Find the string "resolution" in the listing and report every line that has it.

Available data below:

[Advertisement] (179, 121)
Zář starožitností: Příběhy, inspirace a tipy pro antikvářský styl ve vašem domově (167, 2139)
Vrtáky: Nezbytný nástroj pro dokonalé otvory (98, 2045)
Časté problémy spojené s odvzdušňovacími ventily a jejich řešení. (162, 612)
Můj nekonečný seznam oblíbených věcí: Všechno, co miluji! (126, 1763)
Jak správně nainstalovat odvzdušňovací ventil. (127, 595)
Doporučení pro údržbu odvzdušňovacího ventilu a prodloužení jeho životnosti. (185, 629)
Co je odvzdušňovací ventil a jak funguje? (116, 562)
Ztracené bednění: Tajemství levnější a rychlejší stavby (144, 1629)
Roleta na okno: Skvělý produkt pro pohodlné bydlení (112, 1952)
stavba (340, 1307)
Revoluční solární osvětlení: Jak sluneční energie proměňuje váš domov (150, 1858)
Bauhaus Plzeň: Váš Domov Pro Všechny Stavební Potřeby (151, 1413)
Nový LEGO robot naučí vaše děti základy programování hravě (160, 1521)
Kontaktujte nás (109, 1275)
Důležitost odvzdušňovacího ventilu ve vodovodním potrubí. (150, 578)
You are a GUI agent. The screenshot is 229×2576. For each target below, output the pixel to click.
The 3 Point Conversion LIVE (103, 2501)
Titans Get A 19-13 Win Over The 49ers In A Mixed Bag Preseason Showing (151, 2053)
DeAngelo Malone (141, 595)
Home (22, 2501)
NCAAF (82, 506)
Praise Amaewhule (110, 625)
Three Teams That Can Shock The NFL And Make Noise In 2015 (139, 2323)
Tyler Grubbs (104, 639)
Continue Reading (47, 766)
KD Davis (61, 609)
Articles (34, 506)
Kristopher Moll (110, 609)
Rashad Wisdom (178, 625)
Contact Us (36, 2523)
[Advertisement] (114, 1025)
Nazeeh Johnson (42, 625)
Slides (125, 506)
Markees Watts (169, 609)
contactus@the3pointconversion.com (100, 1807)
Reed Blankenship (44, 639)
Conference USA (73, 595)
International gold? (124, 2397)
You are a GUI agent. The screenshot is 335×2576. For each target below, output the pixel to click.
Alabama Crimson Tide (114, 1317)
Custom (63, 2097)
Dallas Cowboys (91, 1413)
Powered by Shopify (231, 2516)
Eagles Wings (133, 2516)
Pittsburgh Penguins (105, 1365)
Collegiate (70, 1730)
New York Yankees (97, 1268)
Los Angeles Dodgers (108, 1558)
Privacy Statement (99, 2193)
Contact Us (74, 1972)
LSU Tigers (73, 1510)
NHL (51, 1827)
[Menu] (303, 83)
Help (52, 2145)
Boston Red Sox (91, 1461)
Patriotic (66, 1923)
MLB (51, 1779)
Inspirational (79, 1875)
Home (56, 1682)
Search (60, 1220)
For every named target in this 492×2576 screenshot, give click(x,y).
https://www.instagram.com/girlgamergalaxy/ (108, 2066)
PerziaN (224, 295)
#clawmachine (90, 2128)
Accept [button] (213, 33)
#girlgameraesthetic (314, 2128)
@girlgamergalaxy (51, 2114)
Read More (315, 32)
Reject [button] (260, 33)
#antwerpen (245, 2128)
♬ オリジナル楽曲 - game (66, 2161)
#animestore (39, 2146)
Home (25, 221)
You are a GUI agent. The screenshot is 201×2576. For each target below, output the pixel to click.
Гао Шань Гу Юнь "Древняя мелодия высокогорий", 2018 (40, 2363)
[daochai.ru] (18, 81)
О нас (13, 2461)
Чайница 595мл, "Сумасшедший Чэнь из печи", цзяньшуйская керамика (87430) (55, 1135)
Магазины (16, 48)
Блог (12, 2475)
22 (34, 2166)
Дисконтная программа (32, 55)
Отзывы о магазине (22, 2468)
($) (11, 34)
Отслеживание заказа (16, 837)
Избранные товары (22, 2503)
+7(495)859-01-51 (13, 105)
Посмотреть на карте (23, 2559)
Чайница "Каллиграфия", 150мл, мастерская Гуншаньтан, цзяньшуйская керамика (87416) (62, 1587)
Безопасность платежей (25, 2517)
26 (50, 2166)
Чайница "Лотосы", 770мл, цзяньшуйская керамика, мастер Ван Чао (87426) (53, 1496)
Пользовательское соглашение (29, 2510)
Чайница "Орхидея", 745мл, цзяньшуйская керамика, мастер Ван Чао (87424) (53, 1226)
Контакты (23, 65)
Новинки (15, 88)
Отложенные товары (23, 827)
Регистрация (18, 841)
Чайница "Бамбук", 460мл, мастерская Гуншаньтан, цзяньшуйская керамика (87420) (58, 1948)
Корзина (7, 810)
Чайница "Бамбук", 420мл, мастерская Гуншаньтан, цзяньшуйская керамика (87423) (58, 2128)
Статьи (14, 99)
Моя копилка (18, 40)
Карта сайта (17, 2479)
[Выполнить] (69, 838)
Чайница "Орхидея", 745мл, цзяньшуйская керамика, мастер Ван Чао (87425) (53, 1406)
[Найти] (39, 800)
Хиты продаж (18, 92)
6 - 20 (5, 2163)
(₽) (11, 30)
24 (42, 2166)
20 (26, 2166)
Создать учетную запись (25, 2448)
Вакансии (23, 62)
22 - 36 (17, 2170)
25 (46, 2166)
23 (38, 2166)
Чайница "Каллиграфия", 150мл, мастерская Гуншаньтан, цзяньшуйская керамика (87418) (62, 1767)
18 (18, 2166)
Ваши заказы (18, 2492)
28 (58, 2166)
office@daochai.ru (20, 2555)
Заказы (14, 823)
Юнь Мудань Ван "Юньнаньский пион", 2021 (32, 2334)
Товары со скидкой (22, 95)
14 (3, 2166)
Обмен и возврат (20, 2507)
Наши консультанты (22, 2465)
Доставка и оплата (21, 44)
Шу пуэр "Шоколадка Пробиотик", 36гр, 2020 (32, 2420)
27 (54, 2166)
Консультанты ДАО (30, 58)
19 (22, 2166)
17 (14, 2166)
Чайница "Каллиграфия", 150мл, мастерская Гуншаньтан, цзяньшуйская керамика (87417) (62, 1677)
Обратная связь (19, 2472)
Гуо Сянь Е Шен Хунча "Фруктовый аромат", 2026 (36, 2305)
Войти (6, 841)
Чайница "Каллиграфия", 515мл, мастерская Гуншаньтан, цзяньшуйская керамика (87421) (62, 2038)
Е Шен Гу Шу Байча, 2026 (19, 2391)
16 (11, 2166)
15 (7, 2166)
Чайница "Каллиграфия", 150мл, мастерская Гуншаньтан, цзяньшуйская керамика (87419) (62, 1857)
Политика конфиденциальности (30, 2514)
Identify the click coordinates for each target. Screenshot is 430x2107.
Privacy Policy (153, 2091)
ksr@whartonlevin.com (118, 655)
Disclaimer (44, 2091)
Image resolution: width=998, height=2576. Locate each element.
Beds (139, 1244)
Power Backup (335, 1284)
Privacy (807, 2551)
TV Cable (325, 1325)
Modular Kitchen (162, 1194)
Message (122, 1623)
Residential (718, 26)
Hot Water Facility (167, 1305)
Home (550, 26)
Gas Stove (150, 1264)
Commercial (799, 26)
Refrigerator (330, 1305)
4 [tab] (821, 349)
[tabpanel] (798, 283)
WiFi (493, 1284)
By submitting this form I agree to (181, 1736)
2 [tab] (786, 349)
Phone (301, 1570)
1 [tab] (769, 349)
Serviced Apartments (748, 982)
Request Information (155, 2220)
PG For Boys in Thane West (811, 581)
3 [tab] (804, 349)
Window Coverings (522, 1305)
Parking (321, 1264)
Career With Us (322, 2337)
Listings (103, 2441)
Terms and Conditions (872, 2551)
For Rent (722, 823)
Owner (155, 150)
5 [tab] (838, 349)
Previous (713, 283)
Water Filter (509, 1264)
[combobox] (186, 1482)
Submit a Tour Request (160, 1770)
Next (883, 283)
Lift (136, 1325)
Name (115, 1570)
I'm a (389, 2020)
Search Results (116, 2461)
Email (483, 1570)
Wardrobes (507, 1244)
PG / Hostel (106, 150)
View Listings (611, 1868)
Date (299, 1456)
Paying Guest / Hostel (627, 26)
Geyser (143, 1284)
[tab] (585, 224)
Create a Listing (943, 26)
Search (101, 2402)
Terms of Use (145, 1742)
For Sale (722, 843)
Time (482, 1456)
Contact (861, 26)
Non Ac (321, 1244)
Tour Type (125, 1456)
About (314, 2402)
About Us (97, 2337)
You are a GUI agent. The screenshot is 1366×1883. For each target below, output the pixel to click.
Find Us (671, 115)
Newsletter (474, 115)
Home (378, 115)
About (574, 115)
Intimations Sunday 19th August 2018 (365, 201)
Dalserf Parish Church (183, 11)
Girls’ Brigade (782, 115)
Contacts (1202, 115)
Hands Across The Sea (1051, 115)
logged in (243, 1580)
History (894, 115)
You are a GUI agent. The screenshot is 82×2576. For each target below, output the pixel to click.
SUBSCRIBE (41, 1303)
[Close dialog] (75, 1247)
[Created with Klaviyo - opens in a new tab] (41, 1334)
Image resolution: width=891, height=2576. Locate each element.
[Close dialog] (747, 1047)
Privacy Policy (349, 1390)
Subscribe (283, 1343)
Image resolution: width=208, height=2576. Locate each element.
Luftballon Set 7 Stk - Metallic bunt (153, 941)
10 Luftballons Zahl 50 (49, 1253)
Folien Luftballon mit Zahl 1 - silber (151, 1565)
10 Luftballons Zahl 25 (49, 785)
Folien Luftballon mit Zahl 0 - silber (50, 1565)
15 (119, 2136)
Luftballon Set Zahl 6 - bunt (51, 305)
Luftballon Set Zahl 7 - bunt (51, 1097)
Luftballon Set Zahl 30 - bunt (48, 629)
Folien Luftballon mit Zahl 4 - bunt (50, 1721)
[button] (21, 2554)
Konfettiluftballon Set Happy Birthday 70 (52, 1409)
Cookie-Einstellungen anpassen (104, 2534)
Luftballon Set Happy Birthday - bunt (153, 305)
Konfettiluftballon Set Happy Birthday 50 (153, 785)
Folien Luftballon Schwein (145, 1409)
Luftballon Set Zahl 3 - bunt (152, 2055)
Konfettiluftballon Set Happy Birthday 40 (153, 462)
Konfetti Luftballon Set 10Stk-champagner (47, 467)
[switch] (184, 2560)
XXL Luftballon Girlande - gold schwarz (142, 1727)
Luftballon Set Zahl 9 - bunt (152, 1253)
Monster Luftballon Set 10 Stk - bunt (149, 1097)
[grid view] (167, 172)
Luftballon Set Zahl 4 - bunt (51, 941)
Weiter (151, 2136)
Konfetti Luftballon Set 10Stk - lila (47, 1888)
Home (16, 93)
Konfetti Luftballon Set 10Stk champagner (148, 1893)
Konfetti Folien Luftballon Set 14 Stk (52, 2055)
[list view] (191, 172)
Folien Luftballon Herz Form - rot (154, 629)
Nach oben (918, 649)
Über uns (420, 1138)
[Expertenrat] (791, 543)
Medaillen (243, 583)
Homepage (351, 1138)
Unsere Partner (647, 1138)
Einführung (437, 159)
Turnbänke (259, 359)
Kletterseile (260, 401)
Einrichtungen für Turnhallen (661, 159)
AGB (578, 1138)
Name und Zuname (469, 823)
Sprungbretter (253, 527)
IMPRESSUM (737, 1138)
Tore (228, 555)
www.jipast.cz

End of Available data.

▸ Answer
Image resolution: width=998, height=2576. Locate each element.
Image resolution: width=891, height=2576. Locate each element.
Image resolution: width=208, height=2576. Locate each element.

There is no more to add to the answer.